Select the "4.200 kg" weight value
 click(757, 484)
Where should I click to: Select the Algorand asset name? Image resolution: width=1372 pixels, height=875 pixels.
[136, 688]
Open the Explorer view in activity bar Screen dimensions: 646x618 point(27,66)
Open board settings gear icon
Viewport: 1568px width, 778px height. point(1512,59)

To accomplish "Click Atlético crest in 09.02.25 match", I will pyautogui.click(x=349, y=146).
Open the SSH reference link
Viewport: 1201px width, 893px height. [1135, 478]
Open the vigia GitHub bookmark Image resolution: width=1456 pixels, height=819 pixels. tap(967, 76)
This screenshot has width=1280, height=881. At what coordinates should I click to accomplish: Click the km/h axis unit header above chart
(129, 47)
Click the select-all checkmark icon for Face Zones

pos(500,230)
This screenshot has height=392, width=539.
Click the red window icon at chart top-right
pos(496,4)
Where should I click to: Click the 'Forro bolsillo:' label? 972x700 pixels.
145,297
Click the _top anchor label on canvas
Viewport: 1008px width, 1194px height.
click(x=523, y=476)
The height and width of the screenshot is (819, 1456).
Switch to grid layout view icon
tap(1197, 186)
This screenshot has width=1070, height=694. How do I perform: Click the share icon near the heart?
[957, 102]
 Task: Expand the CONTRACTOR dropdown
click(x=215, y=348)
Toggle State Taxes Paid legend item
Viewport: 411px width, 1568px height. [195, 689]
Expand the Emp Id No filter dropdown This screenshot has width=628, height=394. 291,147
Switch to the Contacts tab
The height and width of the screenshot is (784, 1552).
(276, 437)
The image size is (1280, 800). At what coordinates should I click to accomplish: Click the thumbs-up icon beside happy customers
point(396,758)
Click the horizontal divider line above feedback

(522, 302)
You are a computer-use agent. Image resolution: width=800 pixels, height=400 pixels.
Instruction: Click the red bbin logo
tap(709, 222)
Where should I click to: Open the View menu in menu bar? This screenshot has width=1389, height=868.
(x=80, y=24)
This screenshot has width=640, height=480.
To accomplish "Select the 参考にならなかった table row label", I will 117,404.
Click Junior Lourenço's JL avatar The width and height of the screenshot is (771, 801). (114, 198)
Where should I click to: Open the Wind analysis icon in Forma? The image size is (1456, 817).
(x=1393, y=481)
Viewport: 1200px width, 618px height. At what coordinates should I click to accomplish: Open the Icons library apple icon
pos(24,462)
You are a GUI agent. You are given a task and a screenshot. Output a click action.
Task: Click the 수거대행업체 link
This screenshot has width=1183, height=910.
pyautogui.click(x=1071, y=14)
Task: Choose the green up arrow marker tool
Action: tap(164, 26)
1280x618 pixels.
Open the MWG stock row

====================

**PROBLEM**. Repeat the whole listing, keeping every word exact.

**COMPLETED EXERCISE**.
Select the "4.200 kg" weight value
 click(757, 484)
Where should I click to: Select the Algorand asset name? Image resolution: width=1372 pixels, height=875 pixels.
[136, 688]
Open the Explorer view in activity bar Screen dimensions: 646x618 point(27,66)
Open board settings gear icon
Viewport: 1568px width, 778px height. point(1512,59)

To accomplish "Click Atlético crest in 09.02.25 match", I will pyautogui.click(x=349, y=146).
Open the SSH reference link
Viewport: 1201px width, 893px height. [1135, 478]
Open the vigia GitHub bookmark Image resolution: width=1456 pixels, height=819 pixels. tap(967, 76)
This screenshot has width=1280, height=881. At what coordinates should I click to accomplish: Click the km/h axis unit header above chart
(129, 47)
Click the select-all checkmark icon for Face Zones

pos(500,230)
This screenshot has height=392, width=539.
Click the red window icon at chart top-right
pos(496,4)
Where should I click to: Click the 'Forro bolsillo:' label? 972x700 pixels.
145,297
Click the _top anchor label on canvas
Viewport: 1008px width, 1194px height.
click(x=523, y=476)
The height and width of the screenshot is (819, 1456).
Switch to grid layout view icon
tap(1197, 186)
This screenshot has width=1070, height=694. How do I perform: Click the share icon near the heart?
[957, 102]
 Task: Expand the CONTRACTOR dropdown
click(x=215, y=348)
Toggle State Taxes Paid legend item
Viewport: 411px width, 1568px height. [195, 689]
Expand the Emp Id No filter dropdown This screenshot has width=628, height=394. 291,147
Switch to the Contacts tab
The height and width of the screenshot is (784, 1552).
(276, 437)
The image size is (1280, 800). At what coordinates should I click to accomplish: Click the thumbs-up icon beside happy customers
point(396,758)
Click the horizontal divider line above feedback

(522, 302)
You are a computer-use agent. Image resolution: width=800 pixels, height=400 pixels.
Instruction: Click the red bbin logo
tap(709, 222)
Where should I click to: Open the View menu in menu bar? This screenshot has width=1389, height=868.
(x=80, y=24)
This screenshot has width=640, height=480.
To accomplish "Select the 参考にならなかった table row label", I will 117,404.
Click Junior Lourenço's JL avatar The width and height of the screenshot is (771, 801). (114, 198)
Where should I click to: Open the Wind analysis icon in Forma? The image size is (1456, 817).
(x=1393, y=481)
Viewport: 1200px width, 618px height. At what coordinates should I click to accomplish: Open the Icons library apple icon
pos(24,462)
You are a GUI agent. You are given a task and a screenshot. Output a click action.
Task: Click the 수거대행업체 link
This screenshot has width=1183, height=910.
pyautogui.click(x=1071, y=14)
Task: Choose the green up arrow marker tool
Action: tap(164, 26)
1280x618 pixels.
Open the MWG stock row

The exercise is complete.